The role of organic ligands in ferrous-induced photochemical degradation of 2,4-dichlorophenoxyacetic acid

Recent studies have shown that hydrogen peroxide is generated in a ferrioxalate-induced photoreductive reaction, but information about the effect of organic ligands on the photochemical behaviour of ferrous species is limited. The degradation of the herbicide 2,4-dichlorophenoxyacetic acid (2,4-D) by a ferrous-catalyzed oxidation in the presence of various ligands such as formate, citrate, malelate, oxalate, and ethylenediaminetetra-acetic acid (EDTA) was studied.

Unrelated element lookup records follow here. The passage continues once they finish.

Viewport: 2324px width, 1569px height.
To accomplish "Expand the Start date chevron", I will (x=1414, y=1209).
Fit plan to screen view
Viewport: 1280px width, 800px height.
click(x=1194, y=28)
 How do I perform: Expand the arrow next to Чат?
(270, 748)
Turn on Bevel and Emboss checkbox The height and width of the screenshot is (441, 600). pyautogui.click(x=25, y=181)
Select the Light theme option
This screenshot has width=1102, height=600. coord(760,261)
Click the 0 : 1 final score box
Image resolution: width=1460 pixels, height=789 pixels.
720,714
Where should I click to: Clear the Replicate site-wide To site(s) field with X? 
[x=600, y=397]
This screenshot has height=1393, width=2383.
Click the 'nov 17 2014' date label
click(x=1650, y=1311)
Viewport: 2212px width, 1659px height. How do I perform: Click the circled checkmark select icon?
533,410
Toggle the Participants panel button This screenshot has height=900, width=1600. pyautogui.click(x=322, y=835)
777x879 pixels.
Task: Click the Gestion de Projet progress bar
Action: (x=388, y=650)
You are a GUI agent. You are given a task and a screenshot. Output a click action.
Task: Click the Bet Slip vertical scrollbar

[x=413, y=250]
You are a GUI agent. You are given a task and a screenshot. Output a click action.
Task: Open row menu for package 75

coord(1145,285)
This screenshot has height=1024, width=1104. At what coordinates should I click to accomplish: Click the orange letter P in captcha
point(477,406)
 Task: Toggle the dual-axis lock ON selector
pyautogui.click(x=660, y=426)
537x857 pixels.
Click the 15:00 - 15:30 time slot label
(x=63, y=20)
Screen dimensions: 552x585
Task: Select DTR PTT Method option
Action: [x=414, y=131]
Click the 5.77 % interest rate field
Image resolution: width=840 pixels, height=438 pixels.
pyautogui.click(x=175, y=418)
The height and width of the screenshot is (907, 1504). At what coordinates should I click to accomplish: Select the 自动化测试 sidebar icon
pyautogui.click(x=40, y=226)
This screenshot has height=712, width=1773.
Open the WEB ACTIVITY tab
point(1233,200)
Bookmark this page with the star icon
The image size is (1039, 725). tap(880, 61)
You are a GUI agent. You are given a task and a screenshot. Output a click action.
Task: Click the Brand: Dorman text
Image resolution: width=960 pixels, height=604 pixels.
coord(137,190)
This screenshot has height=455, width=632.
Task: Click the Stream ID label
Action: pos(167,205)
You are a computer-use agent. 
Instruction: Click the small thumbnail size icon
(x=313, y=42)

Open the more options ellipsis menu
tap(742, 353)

The experiments were conducted under either dark or irradiated (350 nm) conditions. Forty-two percent and 34% of 2,4-D were removed by the Fe2+/oxalate/UV and Fe2+/citrate/UV processes, respectively, after 30 min of reaction and oxidative intermediates were obtained in both cases. The presence of hydroxylated intermediates suggests that 2,4-D may be attacked by hydroxyl radicals, which are the products of the photo-Fenton-like reaction. As such, hydrogen peroxide was produced by the photolysis of ferrous oxalate or ferrous citrate, referred to hereafter as photogenerated H2O2. As expected, the total removal percentage of 2,4-D jumped to 97% when 1 mM of hydrogen peroxide (so-called spiked H2O2) was externally added to the reaction vessel to initiate the Fe2+/oxalate/UV process. Therefore, the treatment of 2,4-D by the Fe2+/oxalate/H2O2/UV system can be operated in two steps: the photolysis of ferrous oxalate first, followed by adding the spiked H2O2 sometime after the commencement of the reaction. A two-phase model has been developed to describe this tandem ferrous-catalyzed photooxidation, which would help to achieve the mineralization of 2,4-D.